Derivative of matrix using index notation

Question

In my stats textbook, they define the following function:

$\mathbf{f} = \frac{1}{2}(\mathbf{A}\mathbf{x} - \mathbf{b})^2$,

where $\mathbf{A}$ is a matrix, $\mathbf{x}, \mathbf{b}$ are just vectors. They then say that:

$\frac{\partial \mathbf{f}}{\partial \mathbf{x}} = \mathbf{A}^{T}(\mathbf{A}\mathbf{x} - \mathbf{b})$

I tried to do this derivative using index notion. So, I defined $f$ as:

$f = \frac{1}{2} (A_{ij}x^{j} - b_{i})^2$,

Then took the derivative with respect to $x^k$, (I use commas to denote partial derivatives):

$f_{,k} = \delta^{j}_{k} A_{ij} (A_{ij}x^{j} - b_{i})$

Which applying the contraction, I get:

$f_{,k} = A_{i}^{k} (A_{ij}x^{j} - b_{i})$

But, I do not know if $A_{i}^{k}$ represents $\mathbf{A}^T$?

Answer 1

Your second equation can be rewritten by taking its $k$th component, viz. $$f_{,k}=(A^T)_{ki}(Ax-b)_i=(A^T)_{ki}(A_{ij}x_j-b_i).$$Comparing this with your final equation, $A_i^k=(A^T)_{ki}=A_{ik}$.

Answer 2

Some comments (I am not yet allowed add them as a comment):
a) your function $f=(Ax-b)^2$ is not defined if $A$ is a matrix.
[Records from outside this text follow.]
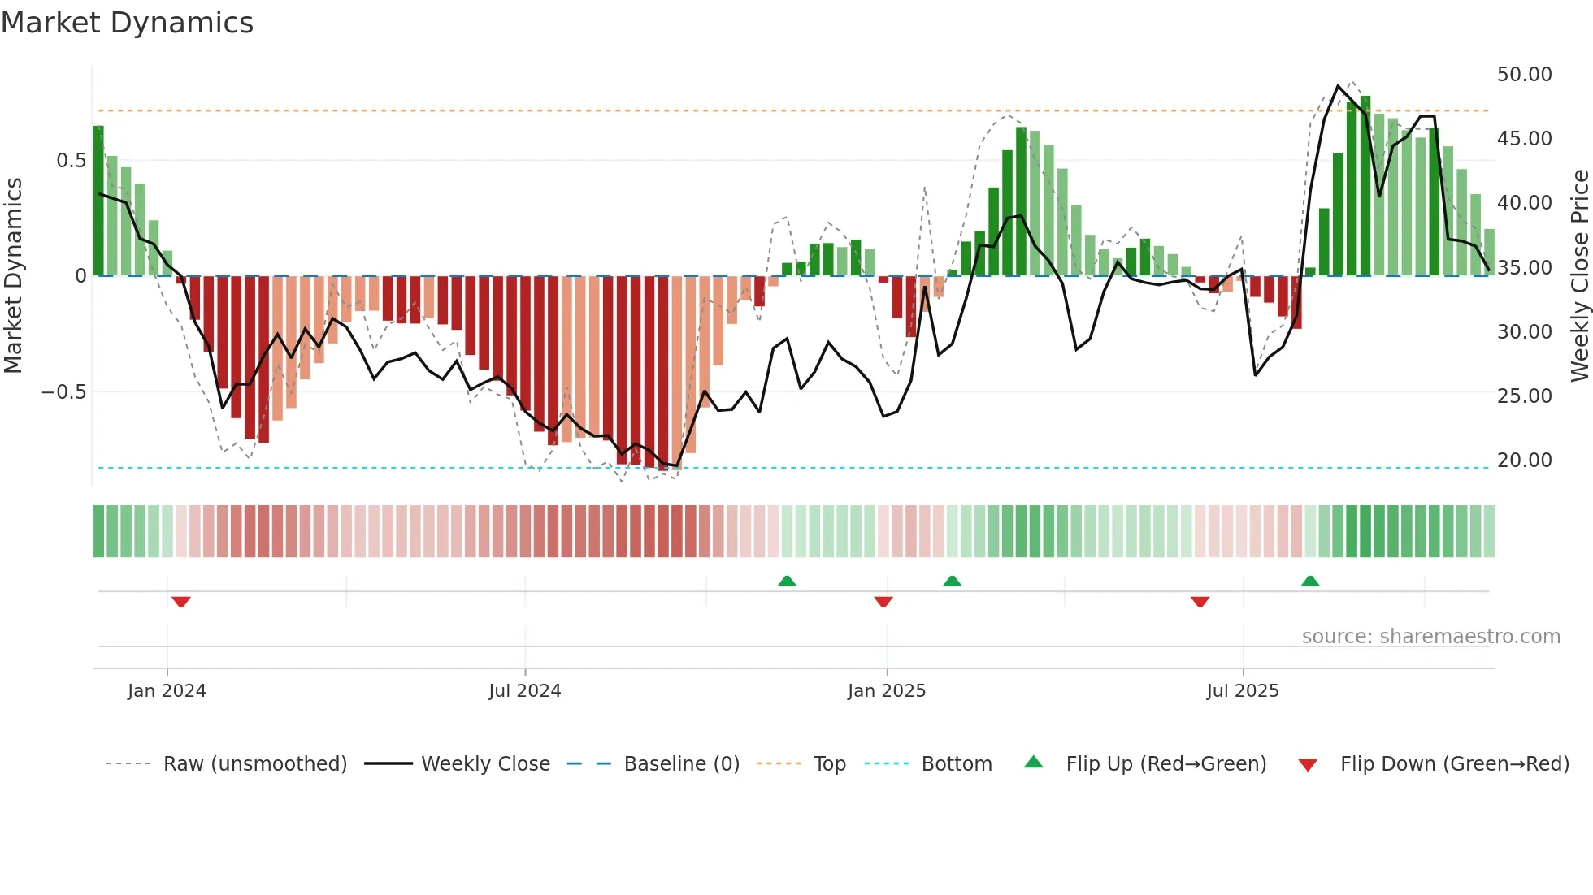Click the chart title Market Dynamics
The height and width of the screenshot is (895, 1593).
(128, 23)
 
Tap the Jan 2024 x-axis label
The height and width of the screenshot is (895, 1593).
(167, 691)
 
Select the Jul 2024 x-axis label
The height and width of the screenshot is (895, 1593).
(524, 691)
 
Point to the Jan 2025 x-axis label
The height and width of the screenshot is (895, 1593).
(886, 691)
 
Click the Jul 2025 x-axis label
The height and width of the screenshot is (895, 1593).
(1243, 691)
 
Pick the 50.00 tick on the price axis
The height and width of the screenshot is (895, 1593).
(1524, 75)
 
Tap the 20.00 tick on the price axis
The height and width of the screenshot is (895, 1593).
(1524, 460)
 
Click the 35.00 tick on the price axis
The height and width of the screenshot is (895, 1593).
(1524, 267)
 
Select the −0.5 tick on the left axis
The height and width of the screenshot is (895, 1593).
(64, 392)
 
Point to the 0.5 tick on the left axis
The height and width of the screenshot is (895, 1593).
(71, 161)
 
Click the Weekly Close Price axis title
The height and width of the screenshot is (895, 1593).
(1579, 276)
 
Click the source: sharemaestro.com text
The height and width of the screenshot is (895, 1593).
(1430, 637)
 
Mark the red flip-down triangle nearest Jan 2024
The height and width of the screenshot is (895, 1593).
(181, 602)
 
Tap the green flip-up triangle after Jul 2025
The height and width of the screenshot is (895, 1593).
(1310, 581)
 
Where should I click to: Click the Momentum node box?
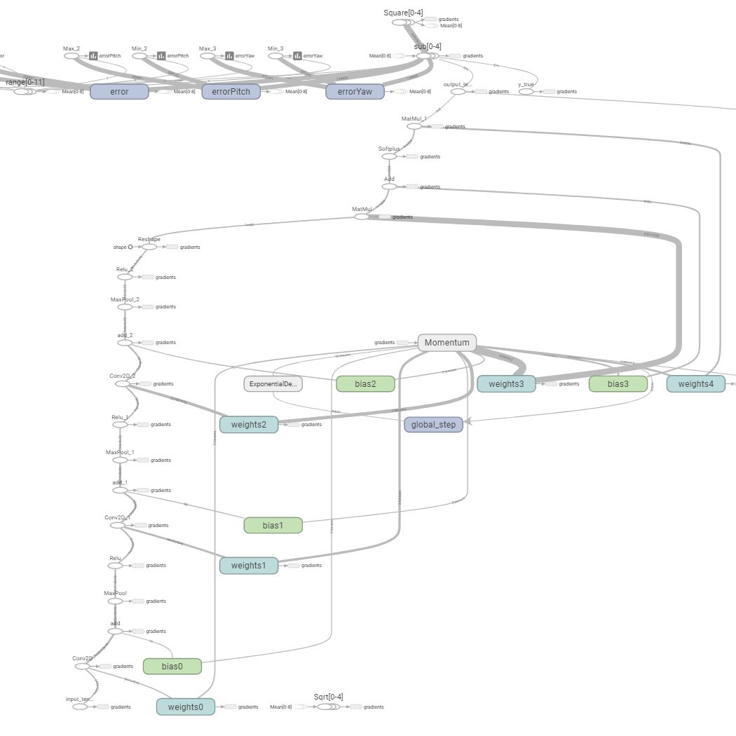(x=447, y=343)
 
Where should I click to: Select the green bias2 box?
(x=365, y=383)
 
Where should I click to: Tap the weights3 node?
(x=506, y=383)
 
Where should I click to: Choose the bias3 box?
(x=618, y=383)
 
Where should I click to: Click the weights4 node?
(x=695, y=383)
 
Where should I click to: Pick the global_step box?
(x=433, y=425)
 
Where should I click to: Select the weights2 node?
(x=248, y=425)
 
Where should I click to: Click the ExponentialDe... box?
(x=273, y=383)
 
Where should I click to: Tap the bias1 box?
(x=273, y=525)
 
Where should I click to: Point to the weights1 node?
(x=248, y=566)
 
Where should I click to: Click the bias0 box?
(x=172, y=666)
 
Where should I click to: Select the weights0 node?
(x=186, y=707)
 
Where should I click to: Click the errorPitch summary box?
(x=231, y=91)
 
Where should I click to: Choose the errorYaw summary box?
(x=355, y=91)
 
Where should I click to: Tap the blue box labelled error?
(x=119, y=91)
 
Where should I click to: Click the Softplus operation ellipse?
(x=389, y=157)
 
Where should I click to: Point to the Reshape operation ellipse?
(x=149, y=247)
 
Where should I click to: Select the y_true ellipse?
(x=526, y=92)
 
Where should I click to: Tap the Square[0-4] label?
(x=403, y=13)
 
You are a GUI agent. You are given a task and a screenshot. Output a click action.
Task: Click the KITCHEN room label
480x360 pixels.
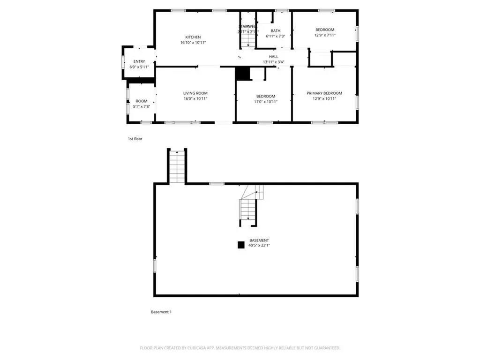pyautogui.click(x=193, y=37)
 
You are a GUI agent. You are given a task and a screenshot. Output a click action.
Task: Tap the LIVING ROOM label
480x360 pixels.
pyautogui.click(x=195, y=93)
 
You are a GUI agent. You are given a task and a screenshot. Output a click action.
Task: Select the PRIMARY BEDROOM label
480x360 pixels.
pyautogui.click(x=324, y=93)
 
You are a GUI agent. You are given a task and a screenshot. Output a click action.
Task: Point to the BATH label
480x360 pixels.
pyautogui.click(x=275, y=31)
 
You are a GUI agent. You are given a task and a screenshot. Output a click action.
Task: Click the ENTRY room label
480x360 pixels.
pyautogui.click(x=139, y=61)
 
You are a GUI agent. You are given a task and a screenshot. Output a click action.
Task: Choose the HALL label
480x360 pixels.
pyautogui.click(x=273, y=57)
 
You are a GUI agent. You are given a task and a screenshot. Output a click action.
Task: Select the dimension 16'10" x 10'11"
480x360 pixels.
pyautogui.click(x=193, y=43)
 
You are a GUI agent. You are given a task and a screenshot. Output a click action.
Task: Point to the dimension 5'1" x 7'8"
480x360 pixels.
pyautogui.click(x=141, y=106)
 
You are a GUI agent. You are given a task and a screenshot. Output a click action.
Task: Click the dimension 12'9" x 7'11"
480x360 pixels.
pyautogui.click(x=324, y=35)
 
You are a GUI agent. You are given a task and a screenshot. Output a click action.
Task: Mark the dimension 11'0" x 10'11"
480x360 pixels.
pyautogui.click(x=265, y=102)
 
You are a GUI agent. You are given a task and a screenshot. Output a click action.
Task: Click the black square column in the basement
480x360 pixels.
pyautogui.click(x=241, y=244)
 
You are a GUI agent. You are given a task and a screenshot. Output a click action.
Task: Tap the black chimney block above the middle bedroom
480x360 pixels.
pyautogui.click(x=242, y=74)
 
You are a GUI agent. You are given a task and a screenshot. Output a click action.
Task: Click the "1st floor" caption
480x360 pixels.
pyautogui.click(x=135, y=139)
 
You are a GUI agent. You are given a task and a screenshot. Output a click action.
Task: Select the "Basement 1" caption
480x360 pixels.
pyautogui.click(x=161, y=312)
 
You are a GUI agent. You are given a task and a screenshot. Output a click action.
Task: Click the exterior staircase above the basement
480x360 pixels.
pyautogui.click(x=177, y=167)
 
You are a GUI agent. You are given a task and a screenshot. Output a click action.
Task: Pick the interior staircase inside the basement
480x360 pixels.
pyautogui.click(x=248, y=208)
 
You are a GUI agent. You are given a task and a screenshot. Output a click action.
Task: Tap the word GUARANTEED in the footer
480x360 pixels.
pyautogui.click(x=325, y=348)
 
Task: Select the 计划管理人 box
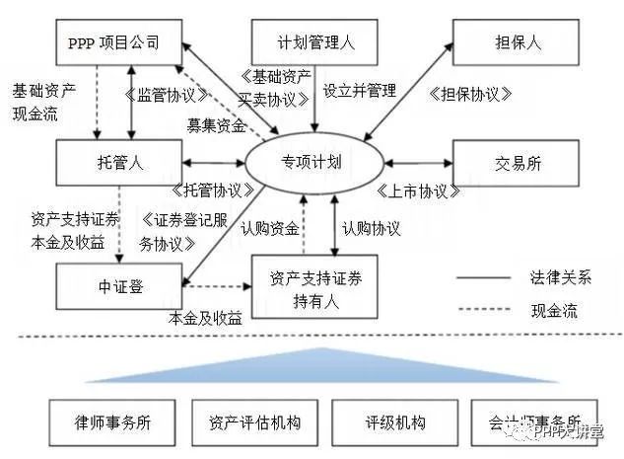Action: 313,43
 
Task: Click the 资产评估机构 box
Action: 255,422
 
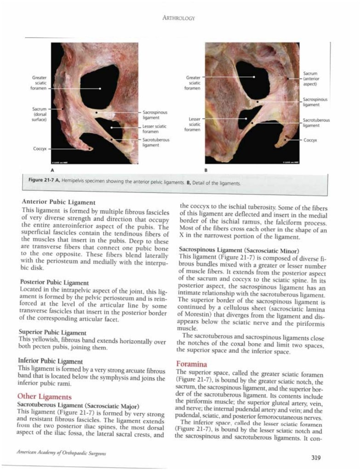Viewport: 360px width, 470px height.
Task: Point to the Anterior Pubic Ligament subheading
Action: click(58, 202)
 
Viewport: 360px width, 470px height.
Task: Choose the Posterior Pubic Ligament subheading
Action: click(55, 282)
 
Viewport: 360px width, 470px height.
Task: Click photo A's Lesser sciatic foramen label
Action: click(154, 129)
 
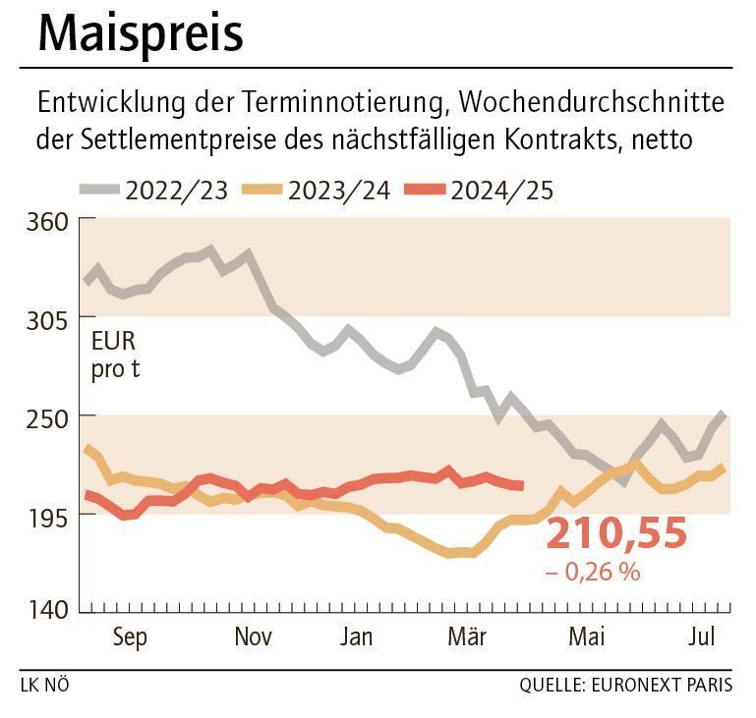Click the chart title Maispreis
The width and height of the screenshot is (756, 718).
pos(140,34)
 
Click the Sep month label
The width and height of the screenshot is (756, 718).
pos(130,637)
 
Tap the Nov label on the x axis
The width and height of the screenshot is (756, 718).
pos(253,637)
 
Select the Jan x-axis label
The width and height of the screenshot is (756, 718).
pos(356,637)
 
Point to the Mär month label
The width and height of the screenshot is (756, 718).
pos(468,637)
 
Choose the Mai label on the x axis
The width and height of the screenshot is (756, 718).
pos(587,637)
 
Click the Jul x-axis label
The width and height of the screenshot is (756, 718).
pos(701,637)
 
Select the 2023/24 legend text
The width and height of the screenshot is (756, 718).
pos(339,190)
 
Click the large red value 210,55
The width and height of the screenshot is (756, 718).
pos(616,534)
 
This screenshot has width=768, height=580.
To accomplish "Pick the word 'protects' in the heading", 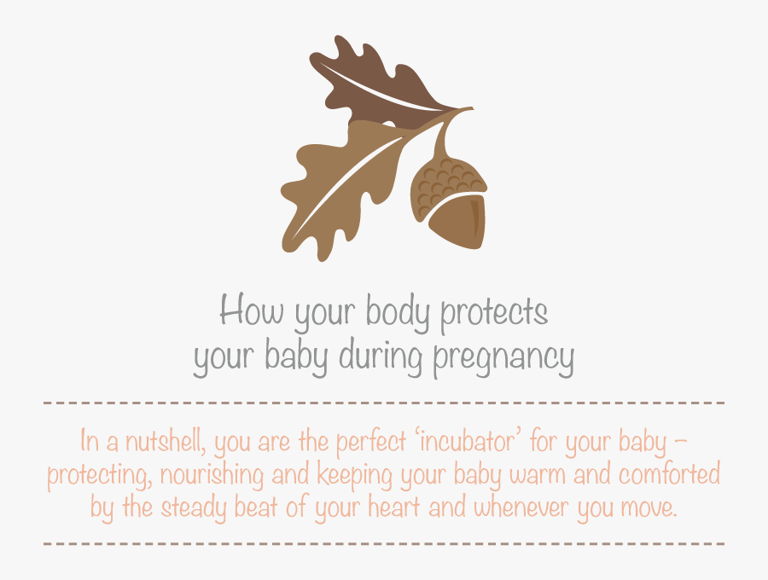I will click(494, 313).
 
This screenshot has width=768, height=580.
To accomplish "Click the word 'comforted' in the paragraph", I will click(669, 474).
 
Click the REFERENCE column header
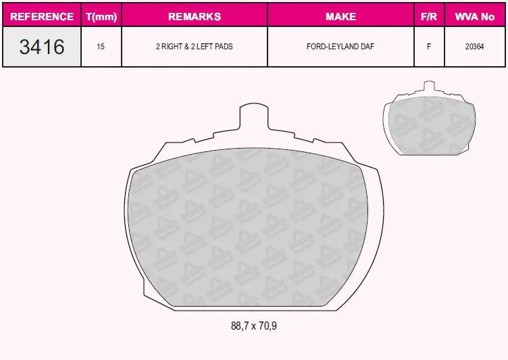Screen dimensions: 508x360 [x=42, y=16]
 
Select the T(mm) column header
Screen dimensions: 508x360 [x=101, y=16]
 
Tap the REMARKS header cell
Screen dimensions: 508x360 [x=195, y=16]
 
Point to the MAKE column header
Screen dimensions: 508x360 [x=341, y=16]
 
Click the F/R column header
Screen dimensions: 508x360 [x=429, y=16]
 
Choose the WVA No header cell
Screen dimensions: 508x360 [x=475, y=16]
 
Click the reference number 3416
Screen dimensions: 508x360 [x=42, y=47]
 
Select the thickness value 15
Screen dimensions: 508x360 [x=101, y=47]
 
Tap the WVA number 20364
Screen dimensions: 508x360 [x=475, y=47]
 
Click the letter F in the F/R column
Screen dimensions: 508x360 [x=429, y=47]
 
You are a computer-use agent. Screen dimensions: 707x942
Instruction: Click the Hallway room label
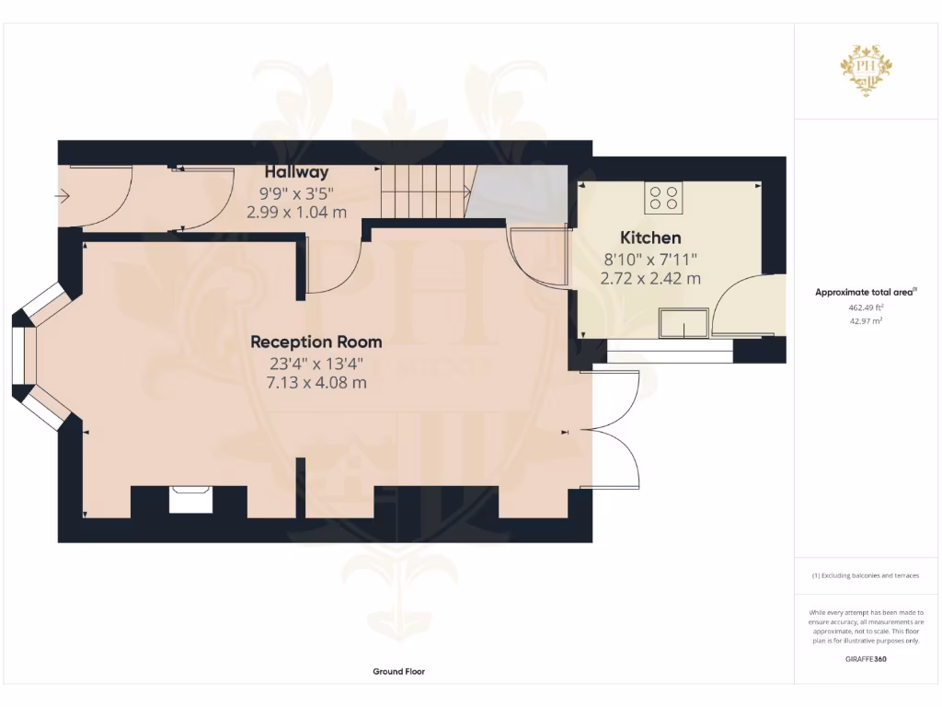(x=296, y=172)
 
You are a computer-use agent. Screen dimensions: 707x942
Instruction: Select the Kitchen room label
(x=650, y=238)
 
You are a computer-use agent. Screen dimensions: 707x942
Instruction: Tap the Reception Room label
(x=316, y=342)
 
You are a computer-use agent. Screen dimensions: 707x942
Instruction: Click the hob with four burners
(x=664, y=197)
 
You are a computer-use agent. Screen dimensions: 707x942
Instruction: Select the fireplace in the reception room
(x=190, y=501)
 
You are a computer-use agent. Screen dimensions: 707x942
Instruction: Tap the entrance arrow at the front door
(x=63, y=195)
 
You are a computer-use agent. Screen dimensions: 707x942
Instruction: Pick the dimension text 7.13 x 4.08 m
(x=316, y=382)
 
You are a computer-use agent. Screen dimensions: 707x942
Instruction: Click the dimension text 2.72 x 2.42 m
(x=650, y=278)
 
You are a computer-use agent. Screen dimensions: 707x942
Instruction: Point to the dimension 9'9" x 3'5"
(x=296, y=193)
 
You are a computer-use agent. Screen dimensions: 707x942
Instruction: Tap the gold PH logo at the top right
(x=867, y=70)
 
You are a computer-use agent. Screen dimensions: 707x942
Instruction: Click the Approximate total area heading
(x=866, y=293)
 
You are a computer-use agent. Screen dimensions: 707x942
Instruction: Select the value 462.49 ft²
(x=866, y=307)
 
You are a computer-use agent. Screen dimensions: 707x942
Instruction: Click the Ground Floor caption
(x=398, y=672)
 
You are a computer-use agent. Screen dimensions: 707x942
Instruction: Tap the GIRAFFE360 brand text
(x=866, y=659)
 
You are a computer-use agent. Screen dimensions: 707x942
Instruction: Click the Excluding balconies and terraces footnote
(x=866, y=575)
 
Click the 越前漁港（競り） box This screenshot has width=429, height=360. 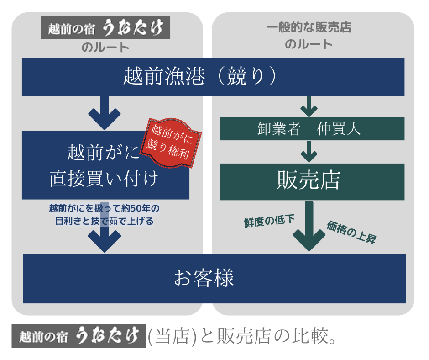click(213, 76)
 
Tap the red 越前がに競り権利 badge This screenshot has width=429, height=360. click(170, 143)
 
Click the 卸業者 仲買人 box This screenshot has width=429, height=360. click(312, 129)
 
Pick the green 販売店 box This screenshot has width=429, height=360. click(312, 181)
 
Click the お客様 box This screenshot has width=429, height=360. click(214, 278)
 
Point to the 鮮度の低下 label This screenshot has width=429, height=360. click(269, 221)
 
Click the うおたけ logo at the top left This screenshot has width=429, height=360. click(105, 28)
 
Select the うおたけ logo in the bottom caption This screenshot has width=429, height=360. click(78, 336)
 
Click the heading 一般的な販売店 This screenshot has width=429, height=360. click(309, 27)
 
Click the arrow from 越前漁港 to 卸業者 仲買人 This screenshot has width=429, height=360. click(309, 106)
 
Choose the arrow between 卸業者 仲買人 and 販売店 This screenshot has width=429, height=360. click(309, 152)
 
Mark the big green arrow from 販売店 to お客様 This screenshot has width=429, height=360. click(309, 226)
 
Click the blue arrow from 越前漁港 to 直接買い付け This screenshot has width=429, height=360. click(105, 113)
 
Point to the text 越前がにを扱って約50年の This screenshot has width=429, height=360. click(105, 209)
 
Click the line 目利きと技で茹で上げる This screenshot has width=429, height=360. click(105, 221)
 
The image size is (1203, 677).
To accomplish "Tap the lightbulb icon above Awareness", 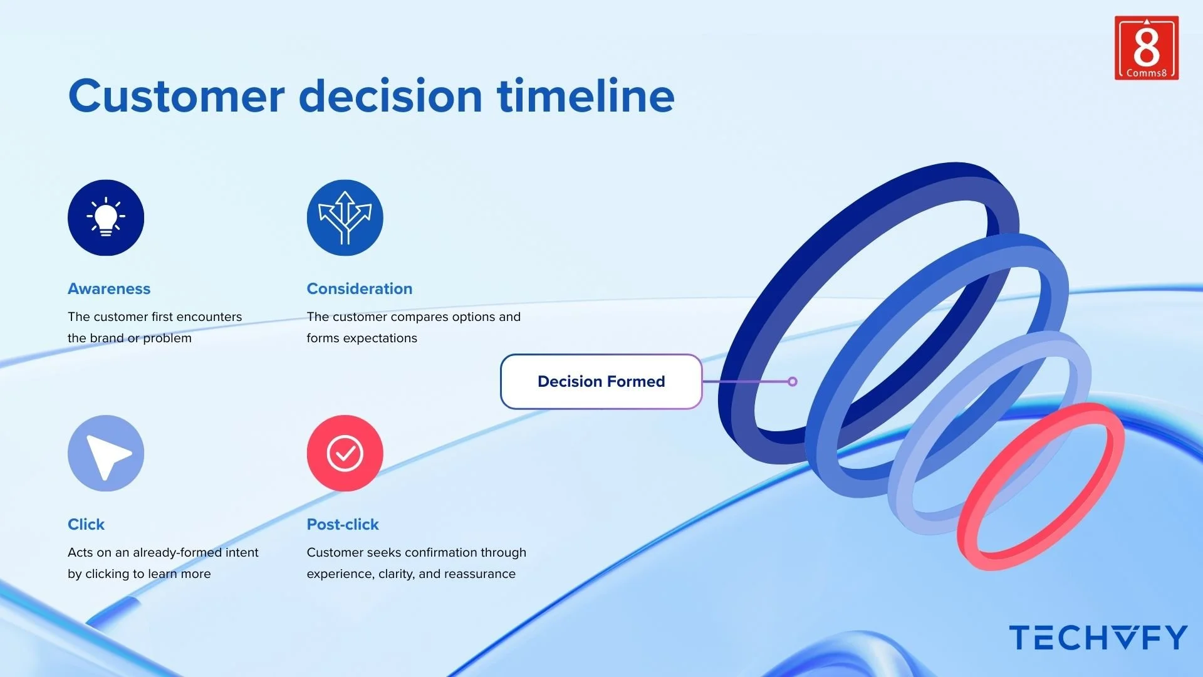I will click(x=106, y=218).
My guess is that it should be $f(x)=(Ax-b)^T(Ax-b)$.
b) The key of derivating a real valued function $f$ wrt a $K$-vector $x$ is:
b1) If $x$ is a column vector then $\partial f/\partial x$ is a column vector with $\partial f/\partial x_i$ as i-th element
b2) $\partial x/\partial x^T = \partial x^T/\partial x = I_K$
With these conventions derivation of $f$ wrt the vector $x$ yields the same result as element by element partial derivation.